Passage:
========
Weekly Wire
Nashville Scene The Buck Stops Here

By Jim Ridley

AUGUST 4, 1997:  When Sand Sheff says getting out of Oklahoma was "a life-or-death situation," he's not kidding. Raised in the Ozark town of Tahlequah, the capitol of the Cherokee nation, Sheff grew up nursing a poetic bent "in a place that didn't appreciate literacy," he says in a dustblown drawl. He started drinking heavily and got into other things. He was 14 then. But he escaped Tahlequah, moved around the West, and even worked as a cowboy at a dude ranch in Utah before winding up in Nashville two years ago.

It wasn't the country music he heard coming out of Nashville that lured him here. While training horses in Fry Canyon, Utah, the only country he could get on his truck radio was pale, wan stuff. "They'd taken a folk medium and turned it into jingles," explains the rangy, suntanned Sheff, who just turned 30 last month. "The people weren't writing for themselves or their community--they were writing just to please some record company."
========
Provided entries:
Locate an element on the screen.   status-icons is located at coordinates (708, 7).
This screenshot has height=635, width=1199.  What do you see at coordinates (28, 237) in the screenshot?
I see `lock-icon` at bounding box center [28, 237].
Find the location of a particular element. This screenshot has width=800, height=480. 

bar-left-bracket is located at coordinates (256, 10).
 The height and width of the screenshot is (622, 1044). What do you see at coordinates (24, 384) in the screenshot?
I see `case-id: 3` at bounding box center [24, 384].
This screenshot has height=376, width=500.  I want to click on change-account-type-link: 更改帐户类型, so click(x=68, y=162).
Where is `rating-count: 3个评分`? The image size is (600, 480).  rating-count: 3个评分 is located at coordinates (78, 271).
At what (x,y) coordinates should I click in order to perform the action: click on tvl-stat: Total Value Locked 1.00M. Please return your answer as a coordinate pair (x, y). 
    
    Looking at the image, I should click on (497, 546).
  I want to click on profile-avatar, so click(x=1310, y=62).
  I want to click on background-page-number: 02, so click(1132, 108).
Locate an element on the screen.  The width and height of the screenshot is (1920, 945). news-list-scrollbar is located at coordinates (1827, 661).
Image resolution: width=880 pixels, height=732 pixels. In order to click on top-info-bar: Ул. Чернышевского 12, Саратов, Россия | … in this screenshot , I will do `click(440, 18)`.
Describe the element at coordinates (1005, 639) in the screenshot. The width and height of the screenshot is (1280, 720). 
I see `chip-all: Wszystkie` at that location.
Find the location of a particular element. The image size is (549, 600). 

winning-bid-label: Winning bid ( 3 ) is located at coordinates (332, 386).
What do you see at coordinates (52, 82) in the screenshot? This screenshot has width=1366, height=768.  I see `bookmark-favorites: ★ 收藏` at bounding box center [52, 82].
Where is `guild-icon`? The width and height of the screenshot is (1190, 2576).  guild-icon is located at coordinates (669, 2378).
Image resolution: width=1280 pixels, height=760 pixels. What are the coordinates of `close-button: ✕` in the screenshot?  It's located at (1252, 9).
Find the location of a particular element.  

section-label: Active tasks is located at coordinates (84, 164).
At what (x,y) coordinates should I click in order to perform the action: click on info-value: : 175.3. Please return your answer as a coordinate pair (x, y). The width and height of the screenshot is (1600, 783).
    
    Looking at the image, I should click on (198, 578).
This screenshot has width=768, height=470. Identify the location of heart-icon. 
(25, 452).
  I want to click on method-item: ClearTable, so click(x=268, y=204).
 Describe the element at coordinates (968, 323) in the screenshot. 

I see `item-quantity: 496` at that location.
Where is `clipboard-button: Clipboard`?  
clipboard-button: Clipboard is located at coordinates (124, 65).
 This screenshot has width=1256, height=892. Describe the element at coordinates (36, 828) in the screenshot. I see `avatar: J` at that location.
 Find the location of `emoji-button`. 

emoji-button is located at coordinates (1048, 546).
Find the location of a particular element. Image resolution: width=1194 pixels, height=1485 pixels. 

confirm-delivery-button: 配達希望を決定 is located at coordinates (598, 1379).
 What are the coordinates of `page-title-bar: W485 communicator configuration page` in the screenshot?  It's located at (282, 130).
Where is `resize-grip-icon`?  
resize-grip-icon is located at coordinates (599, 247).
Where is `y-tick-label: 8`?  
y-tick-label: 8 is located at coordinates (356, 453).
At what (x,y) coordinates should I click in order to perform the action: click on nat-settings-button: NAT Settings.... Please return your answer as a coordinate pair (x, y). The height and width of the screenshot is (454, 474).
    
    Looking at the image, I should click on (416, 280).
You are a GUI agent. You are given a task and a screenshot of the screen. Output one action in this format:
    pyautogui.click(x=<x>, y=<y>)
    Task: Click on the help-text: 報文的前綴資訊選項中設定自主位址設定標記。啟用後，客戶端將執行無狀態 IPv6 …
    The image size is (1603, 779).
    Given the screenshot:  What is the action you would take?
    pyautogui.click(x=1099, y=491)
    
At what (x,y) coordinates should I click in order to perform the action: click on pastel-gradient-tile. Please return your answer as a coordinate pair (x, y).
========
Activities:
**1.** Copy from the Sand Sheff article the part that begins with the words containing "Weekly Wire" and ends with "two years ago.".
**2.** Update the lines of the listing that begin with the line containing "Find the location of a particular element. This" and end with the line containing "The height and width of the screenshot is (622, 1044)." by putting "specific" in place of "particular" and leaving everything else unchanged. Give only those lines.

Responses for each task:
**1.**
Weekly Wire
Nashville Scene The Buck Stops Here

By Jim Ridley

AUGUST 4, 1997:  When Sand Sheff says getting out of Oklahoma was "a life-or-death situation," he's not kidding. Raised in the Ozark town of Tahlequah, the capitol of the Cherokee nation, Sheff grew up nursing a poetic bent "in a place that didn't appreciate literacy," he says in a dustblown drawl. He started drinking heavily and got into other things. He was 14 then. But he escaped Tahlequah, moved around the West, and even worked as a cowboy at a dude ranch in Utah before winding up in Nashville two years ago.

**2.**
Find the location of a specific element. This screenshot has width=800, height=480. 

bar-left-bracket is located at coordinates (256, 10).
 The height and width of the screenshot is (622, 1044). What do you see at coordinates (24, 384) in the screenshot?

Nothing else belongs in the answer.